WHAT YOU HAVE TO DO → Determine how many lines in the entries below contain the word "agent". The reply is that number alone.
------ TASK INPUTS ------
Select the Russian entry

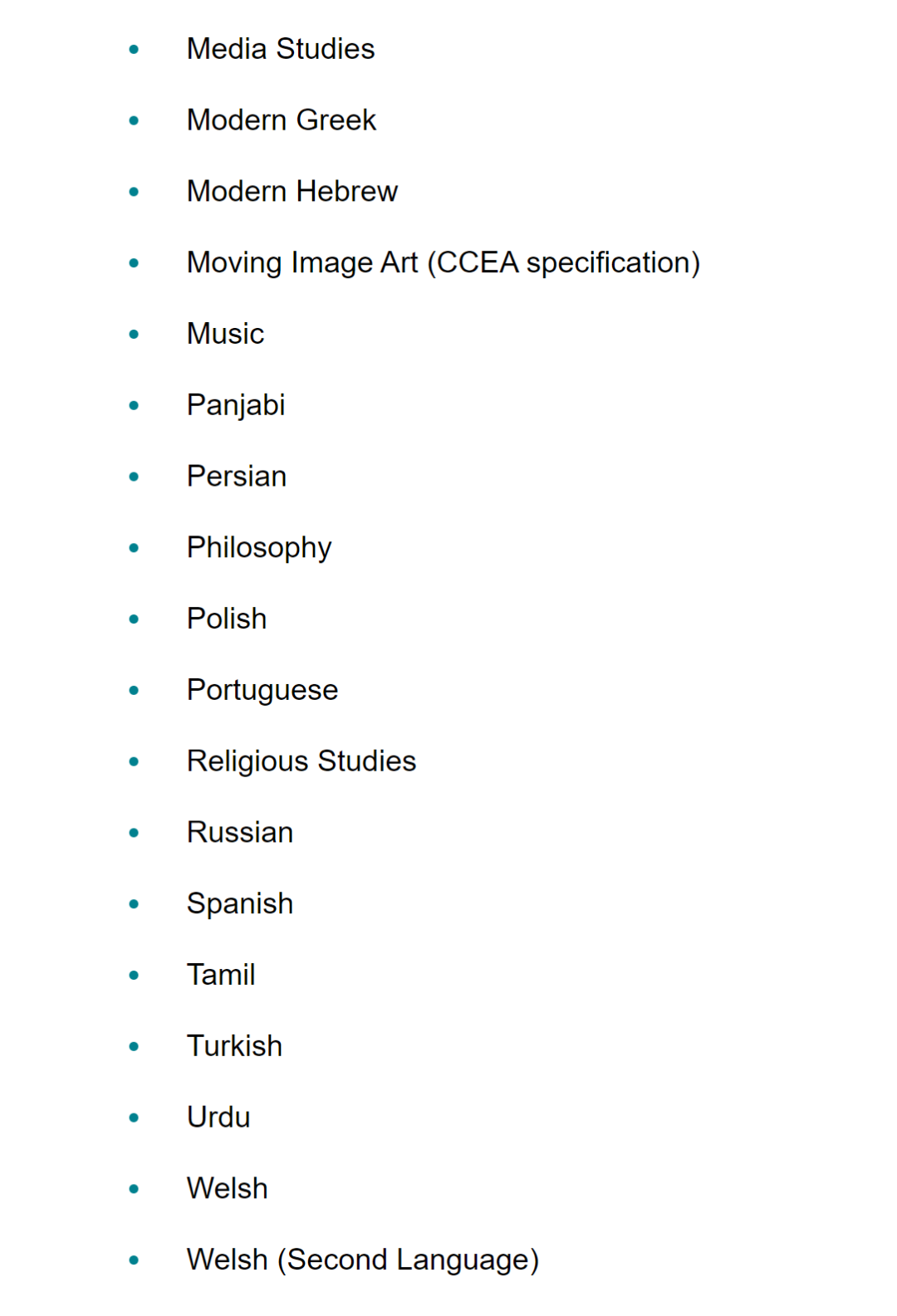click(x=240, y=833)
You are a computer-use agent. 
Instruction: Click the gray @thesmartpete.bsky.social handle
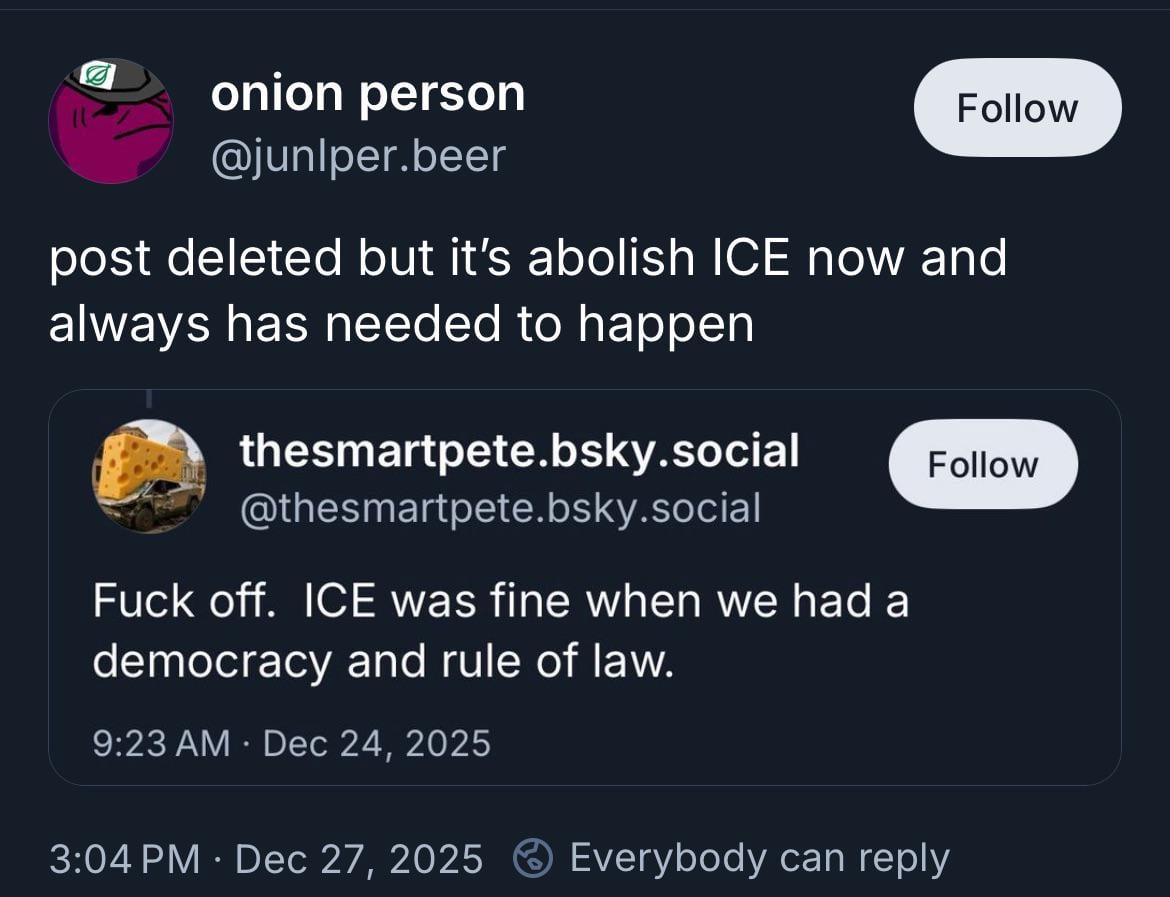click(500, 507)
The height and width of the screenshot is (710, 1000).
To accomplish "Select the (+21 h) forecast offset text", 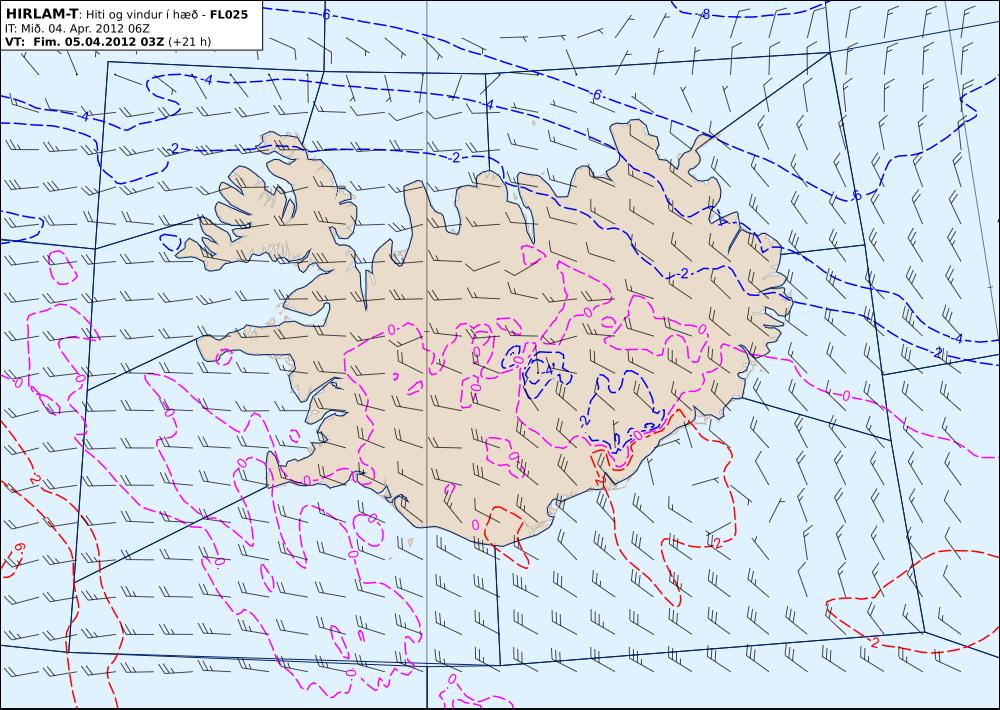I will (x=189, y=42).
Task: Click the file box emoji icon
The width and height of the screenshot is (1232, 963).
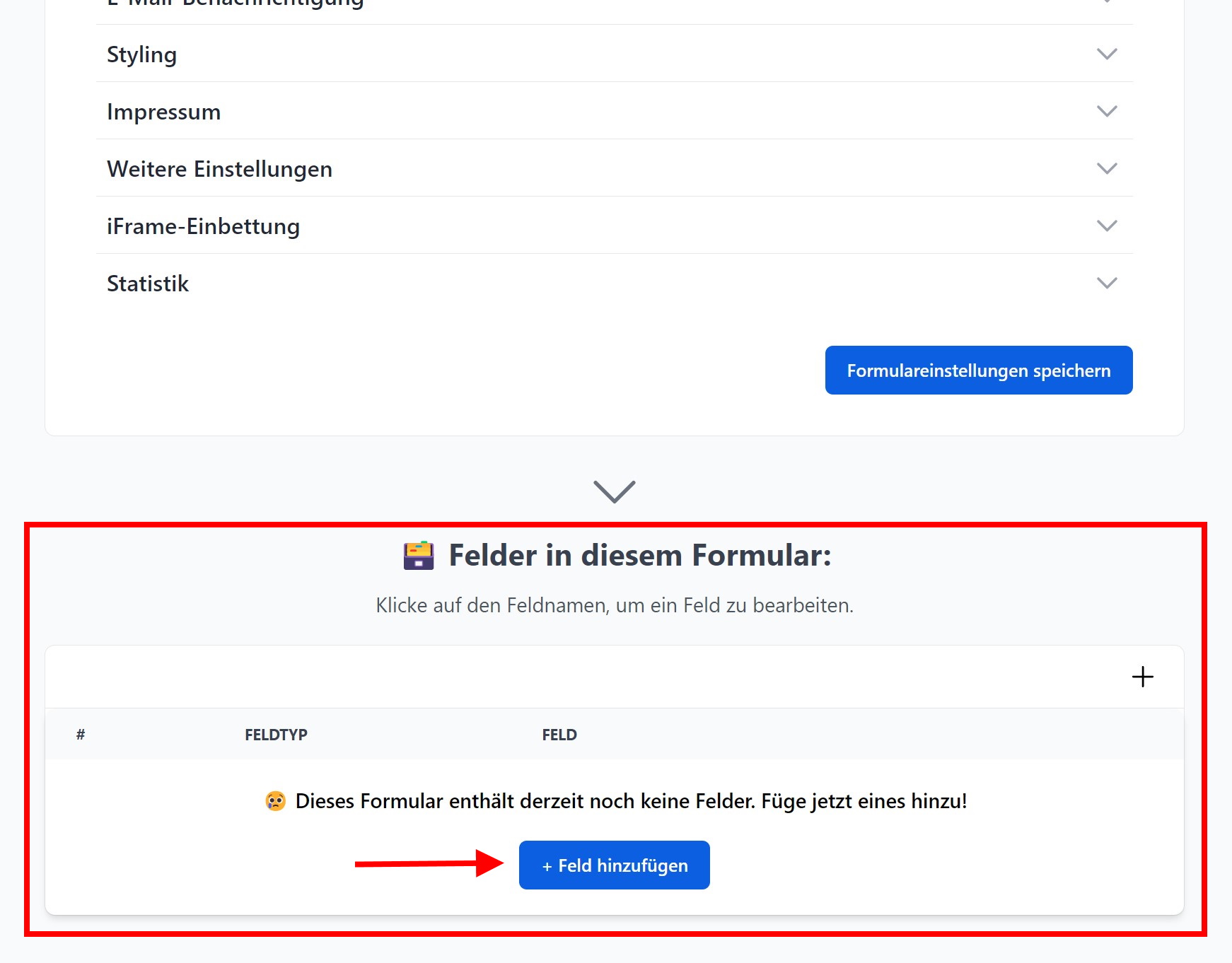Action: click(419, 556)
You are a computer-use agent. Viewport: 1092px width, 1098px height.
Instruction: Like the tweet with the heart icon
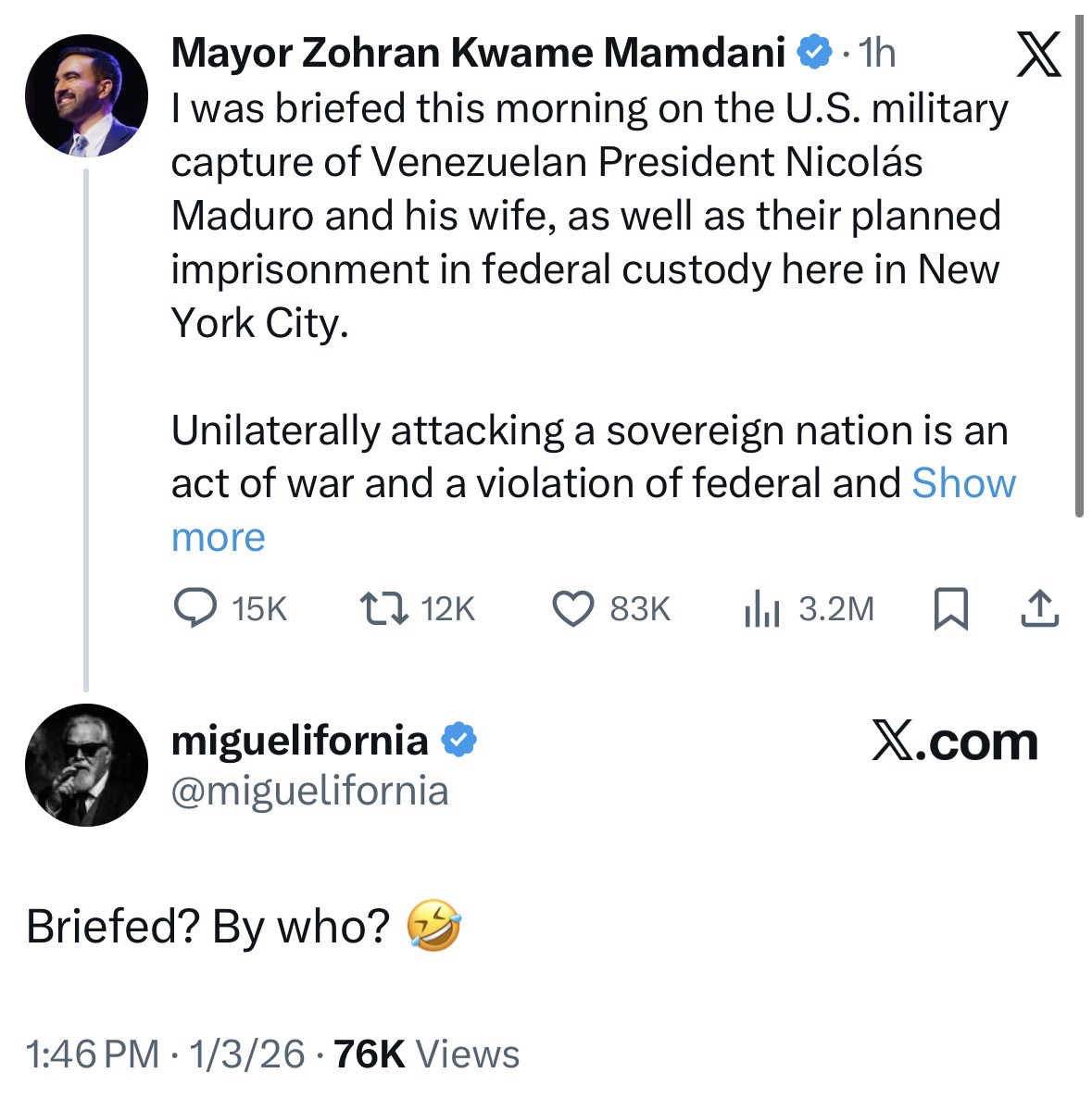[x=572, y=609]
------
RESPONSE AREA → 2